Collected data:
● ● ● ●

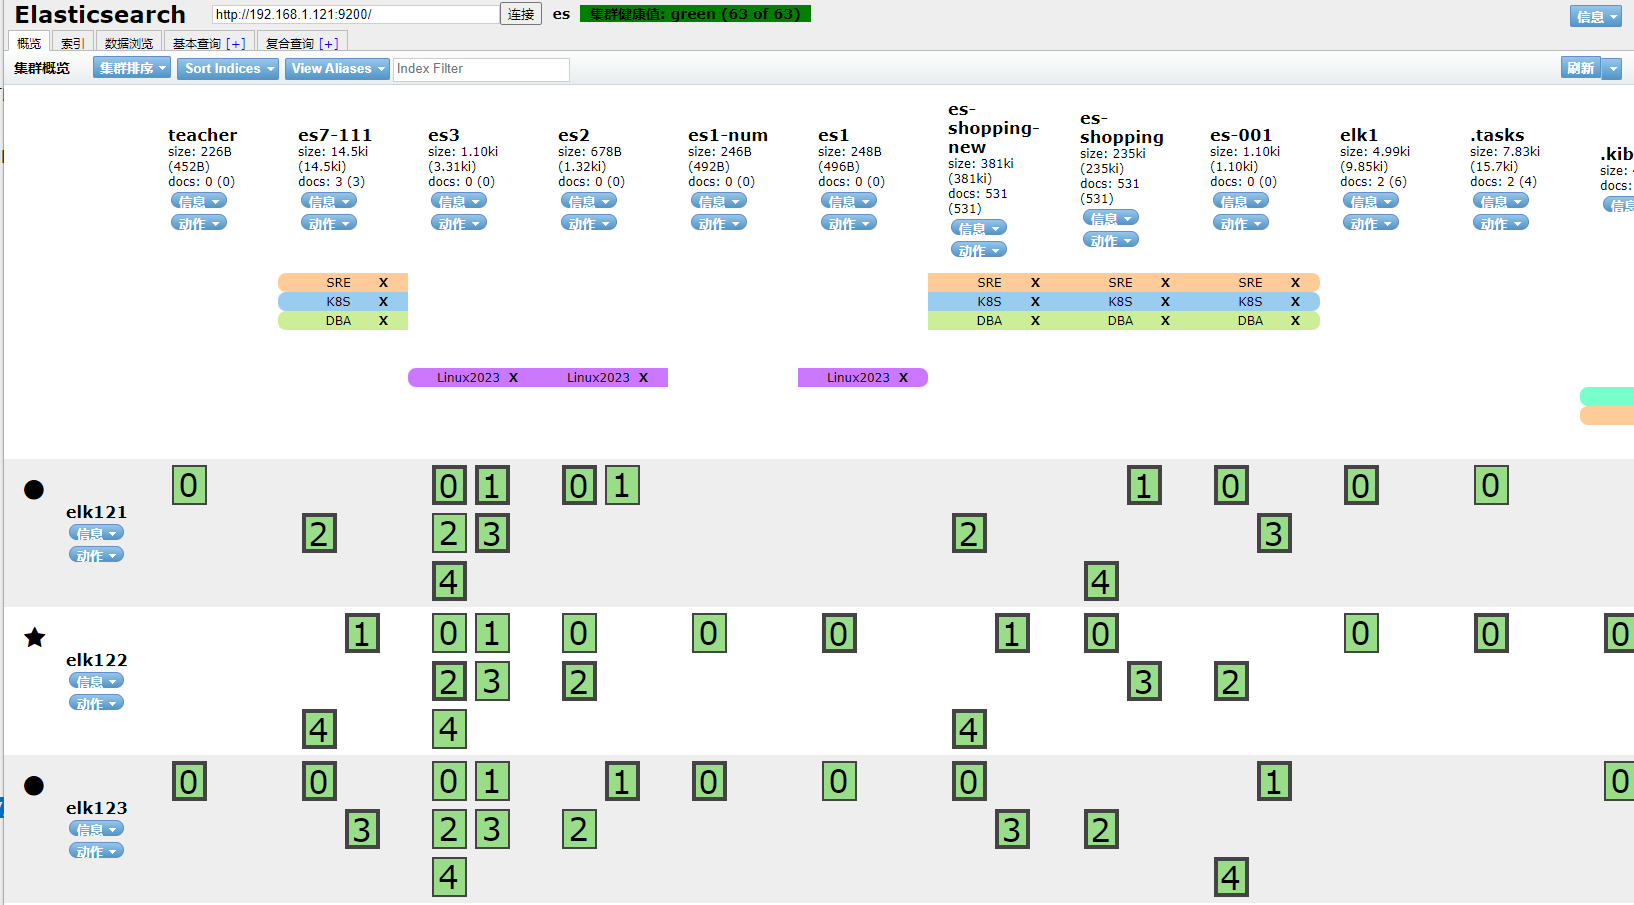Select shard 4 of es-001 on elk123
Image resolution: width=1634 pixels, height=905 pixels.
(1231, 878)
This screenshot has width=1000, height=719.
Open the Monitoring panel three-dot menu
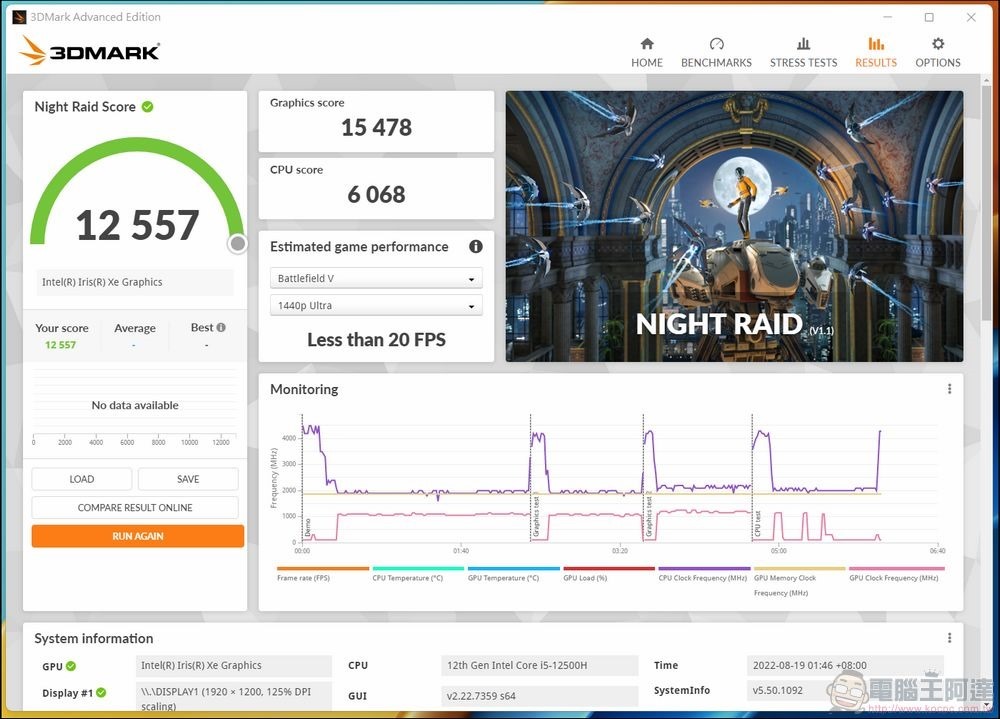[949, 389]
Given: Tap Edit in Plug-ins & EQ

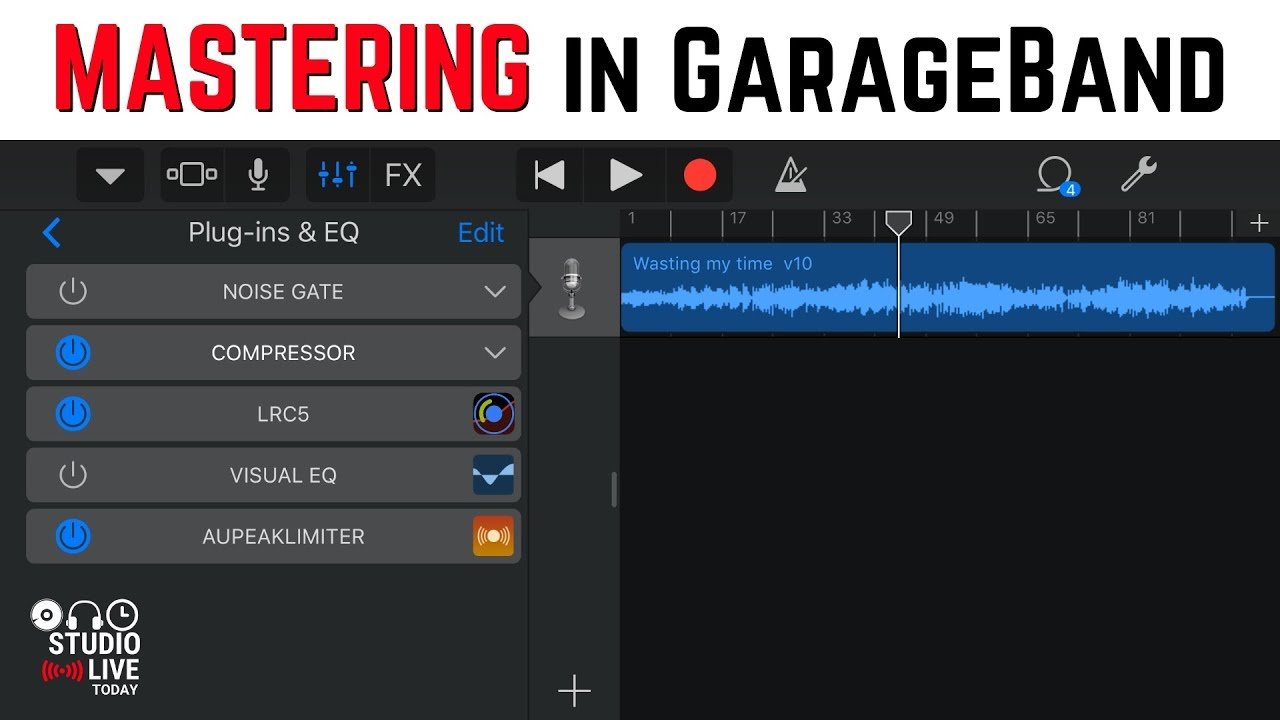Looking at the screenshot, I should (481, 233).
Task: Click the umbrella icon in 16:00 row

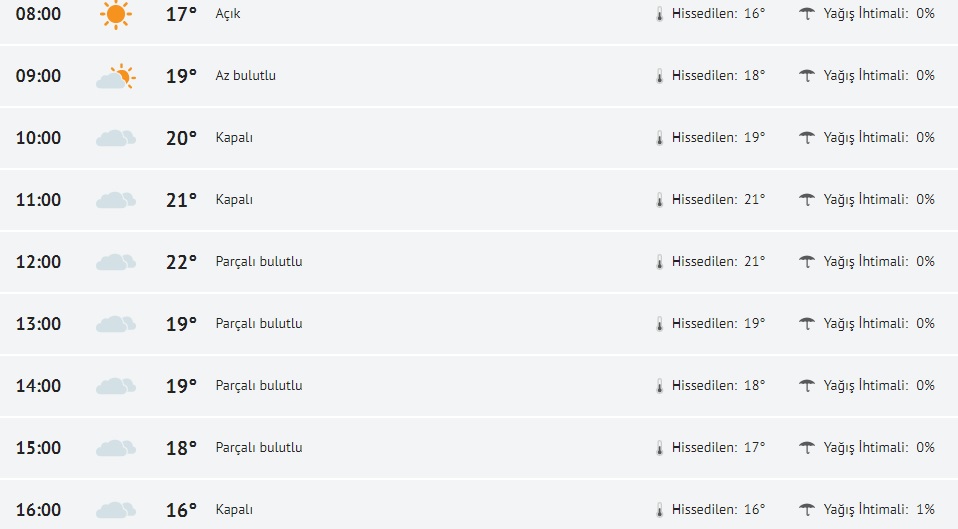Action: pyautogui.click(x=807, y=510)
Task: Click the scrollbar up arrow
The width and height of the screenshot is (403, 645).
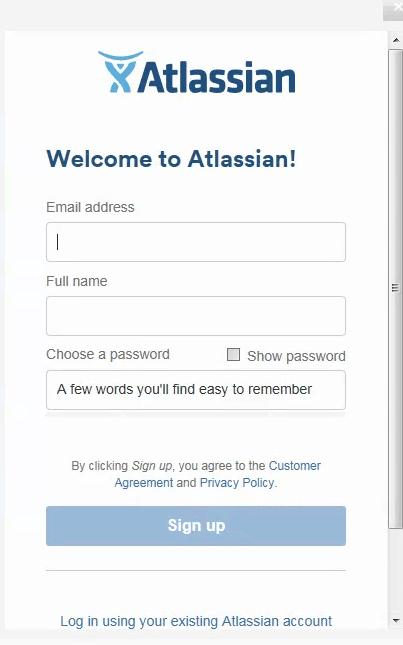Action: tap(396, 40)
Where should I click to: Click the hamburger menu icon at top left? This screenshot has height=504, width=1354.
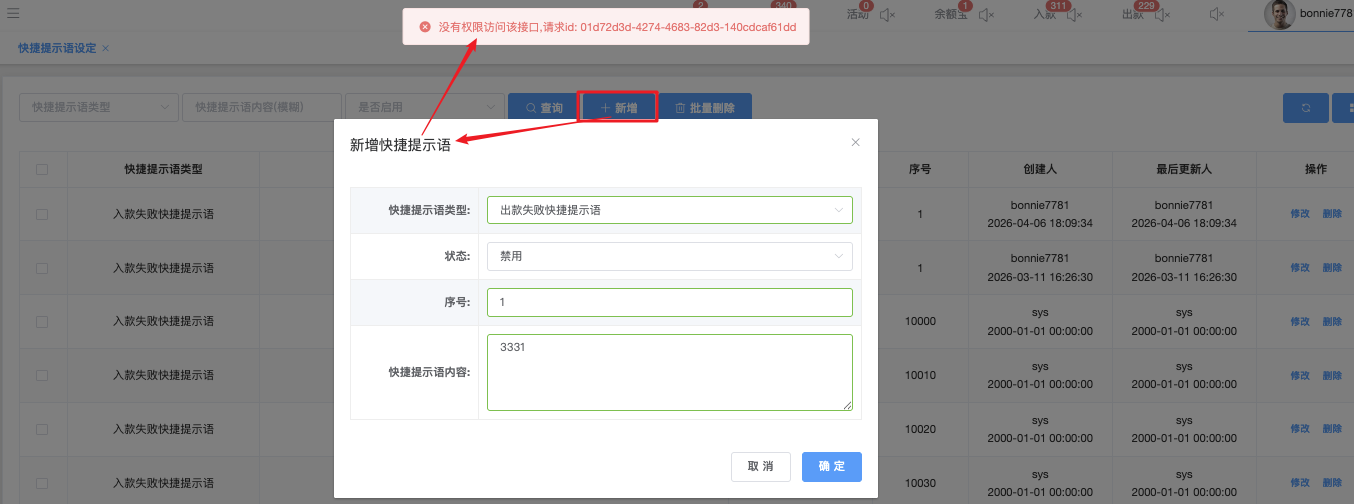tap(13, 14)
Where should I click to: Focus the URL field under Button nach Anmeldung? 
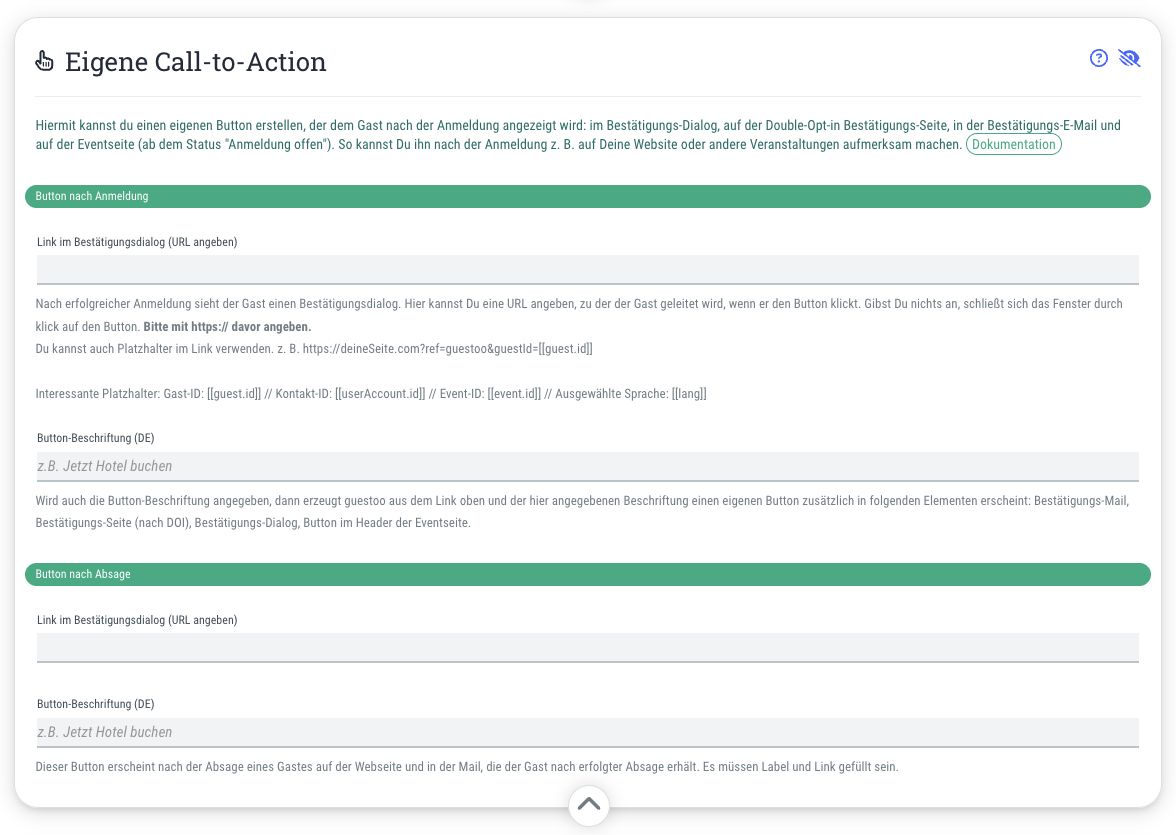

● ● ● ●

▶ Goal of the exercise:
Pictures are not part of the copy. Extract exactly the lines from the line containing "This screenshot has width=1000, height=719." through the final line of the entries above, both included.

▶ Answer below:
This screenshot has width=1000, height=719.
Open the Monitoring panel three-dot menu
[949, 389]
Given: Tap Edit in Plug-ins & EQ

Looking at the screenshot, I should (481, 233).
Task: Click the umbrella icon in 16:00 row

Action: pyautogui.click(x=807, y=510)
Task: Click the scrollbar up arrow
The width and height of the screenshot is (403, 645).
Action: tap(396, 40)
Where should I click to: Click the hamburger menu icon at top left? This screenshot has height=504, width=1354.
tap(13, 14)
Where should I click to: Focus the URL field under Button nach Anmeldung? 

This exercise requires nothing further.